手を離すと、ばっと顔を上げ、目を丸くして言った。

『ほんとに⁉ うーちゃん、帰ってくるの?』

 笑顔だった。

 僕が大好きな、花が咲くような、笑顔だった。

『う、うん……、もちろんだよ。 そのハンカチはめちゃくちゃ大事だから、絶対なくさないでね!』

 嘘だ。

 どうでもいい、お母さんに無理矢理持たされた安いハンカチ。

 だけど、真っ白い歯を見せ笑う彼女は、まるで、この世で一番の宝物を授かったようで。

 愛おしそうにハンカチを見つめ、ぱっと笑顔になる。

『約束だよ、うーちゃん。
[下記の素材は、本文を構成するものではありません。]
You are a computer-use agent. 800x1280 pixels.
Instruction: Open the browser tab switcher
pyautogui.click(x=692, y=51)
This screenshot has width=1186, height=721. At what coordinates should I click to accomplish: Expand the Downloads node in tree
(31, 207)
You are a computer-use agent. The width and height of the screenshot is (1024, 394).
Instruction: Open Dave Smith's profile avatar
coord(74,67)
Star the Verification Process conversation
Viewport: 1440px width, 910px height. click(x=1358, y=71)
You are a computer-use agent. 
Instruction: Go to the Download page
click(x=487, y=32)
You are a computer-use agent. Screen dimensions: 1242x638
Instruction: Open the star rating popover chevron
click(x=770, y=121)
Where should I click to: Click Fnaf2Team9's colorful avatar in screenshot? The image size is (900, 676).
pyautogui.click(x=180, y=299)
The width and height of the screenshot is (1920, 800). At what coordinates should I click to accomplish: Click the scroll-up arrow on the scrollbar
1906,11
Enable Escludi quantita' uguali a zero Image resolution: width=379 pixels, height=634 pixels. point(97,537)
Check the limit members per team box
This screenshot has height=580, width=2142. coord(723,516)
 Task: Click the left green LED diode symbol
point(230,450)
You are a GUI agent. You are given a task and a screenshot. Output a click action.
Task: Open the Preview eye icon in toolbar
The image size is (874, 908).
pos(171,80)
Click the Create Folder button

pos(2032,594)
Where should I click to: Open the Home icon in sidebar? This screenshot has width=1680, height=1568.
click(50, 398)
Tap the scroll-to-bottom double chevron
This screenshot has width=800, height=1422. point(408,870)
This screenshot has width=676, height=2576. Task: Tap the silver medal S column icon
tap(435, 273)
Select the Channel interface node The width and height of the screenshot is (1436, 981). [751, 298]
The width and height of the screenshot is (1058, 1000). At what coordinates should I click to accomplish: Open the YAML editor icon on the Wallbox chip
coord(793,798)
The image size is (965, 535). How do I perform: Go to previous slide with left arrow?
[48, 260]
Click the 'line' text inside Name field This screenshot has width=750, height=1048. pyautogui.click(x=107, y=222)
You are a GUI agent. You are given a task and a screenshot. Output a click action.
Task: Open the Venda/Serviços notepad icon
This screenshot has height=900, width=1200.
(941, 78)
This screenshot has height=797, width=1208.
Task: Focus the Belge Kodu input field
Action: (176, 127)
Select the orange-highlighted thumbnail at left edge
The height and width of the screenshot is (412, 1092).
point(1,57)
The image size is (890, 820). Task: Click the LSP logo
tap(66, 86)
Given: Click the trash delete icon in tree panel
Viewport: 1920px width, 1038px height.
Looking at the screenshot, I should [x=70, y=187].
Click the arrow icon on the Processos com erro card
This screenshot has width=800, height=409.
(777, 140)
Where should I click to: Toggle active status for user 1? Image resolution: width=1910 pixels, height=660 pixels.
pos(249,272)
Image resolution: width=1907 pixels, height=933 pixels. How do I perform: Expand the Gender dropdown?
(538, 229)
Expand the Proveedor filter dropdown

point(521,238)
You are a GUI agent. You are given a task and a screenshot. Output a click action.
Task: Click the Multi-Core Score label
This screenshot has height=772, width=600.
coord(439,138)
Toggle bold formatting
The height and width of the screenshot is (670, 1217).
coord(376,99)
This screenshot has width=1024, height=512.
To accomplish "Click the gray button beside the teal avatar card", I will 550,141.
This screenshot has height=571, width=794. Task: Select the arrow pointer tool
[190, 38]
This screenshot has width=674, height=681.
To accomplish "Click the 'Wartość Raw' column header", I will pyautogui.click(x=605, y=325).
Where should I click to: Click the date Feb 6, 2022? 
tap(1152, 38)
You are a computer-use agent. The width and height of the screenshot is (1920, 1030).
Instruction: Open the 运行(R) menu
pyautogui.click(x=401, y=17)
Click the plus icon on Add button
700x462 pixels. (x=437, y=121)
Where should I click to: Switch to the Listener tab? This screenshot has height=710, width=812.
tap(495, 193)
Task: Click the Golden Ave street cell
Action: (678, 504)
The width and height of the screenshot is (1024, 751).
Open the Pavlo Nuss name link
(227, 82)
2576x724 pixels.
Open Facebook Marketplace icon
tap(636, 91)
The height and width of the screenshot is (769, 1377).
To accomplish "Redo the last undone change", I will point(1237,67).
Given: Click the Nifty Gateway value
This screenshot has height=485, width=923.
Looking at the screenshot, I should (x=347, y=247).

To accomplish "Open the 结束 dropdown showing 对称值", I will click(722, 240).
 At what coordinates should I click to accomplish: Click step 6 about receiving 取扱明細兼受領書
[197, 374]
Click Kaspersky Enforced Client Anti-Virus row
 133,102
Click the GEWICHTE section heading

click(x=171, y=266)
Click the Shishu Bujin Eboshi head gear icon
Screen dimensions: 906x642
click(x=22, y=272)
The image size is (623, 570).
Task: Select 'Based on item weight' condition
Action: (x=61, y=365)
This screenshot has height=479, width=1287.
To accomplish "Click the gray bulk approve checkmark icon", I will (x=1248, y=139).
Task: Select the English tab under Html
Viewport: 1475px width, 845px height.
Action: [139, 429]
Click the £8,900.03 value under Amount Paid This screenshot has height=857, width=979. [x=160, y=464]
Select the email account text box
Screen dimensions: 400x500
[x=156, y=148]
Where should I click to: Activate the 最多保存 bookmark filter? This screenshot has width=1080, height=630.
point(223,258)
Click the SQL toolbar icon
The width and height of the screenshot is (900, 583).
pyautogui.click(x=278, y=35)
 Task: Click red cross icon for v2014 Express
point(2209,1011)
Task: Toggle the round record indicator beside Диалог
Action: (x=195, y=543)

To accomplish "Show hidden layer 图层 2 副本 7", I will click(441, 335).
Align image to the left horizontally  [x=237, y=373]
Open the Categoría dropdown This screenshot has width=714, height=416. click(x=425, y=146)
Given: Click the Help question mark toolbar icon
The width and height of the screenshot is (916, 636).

ぜったい帰ってきてね!』

 バンザイをするように手を大きく振り上げ『ぜったい約束』と、顔をくしゃくしゃにする彼女の笑顔。

 その顔が見たくて。

 でも、どこか申し訳なくて。

 お別れの言葉とか、感謝の言葉とか。

 言うべきことはいっぱいあったはずなのに、口が縫い付けられたように開かなくなっていた。

 だから僕は。

 僕は、サヨナラとか、アリガトウの代わりに、小指を差し出した。

『ほら———ちゃん。指切りげんまんしよう!』

『うんっ、する!』

 短い小指が『ぜったい約束』の形になっていく。

 僕がついた小さな嘘を『ぜったい』にするための、ささやかな約束。

 ———吐く息が、小さく震えた。

 鼻の奥はツンとしたままで、力一杯、眉根を寄せる。

 心臓が握りつぶされたように苦しくて、苦しくて、苦しくて。


 やっぱり、

 

 すごく、


 苦しくて……。


 続きを歌えずに俯く僕に、女の子は鈴を転がしたような晴れ渡る声で言った。

『あたしね、うーちゃんが帰ってきたら、いっぱいいっぱい、いーっぱい照る照る坊主を作るんだあ。そしたら、そしたらね、うーちゃん———……』

 彼女の言葉の終わりを待たずして、僕は、泣いた。

 恰好悪いぐらい声を上げて、わんわん泣いた。

 ぽろぽろ涙を零して、わんわん泣いた。

 自分でも笑っちゃうぐらい自然と涙が出て、こんなにも溜まっていたんだと思った。

 恥ずかしくて格好悪かったけど、それでも涙は止まらない。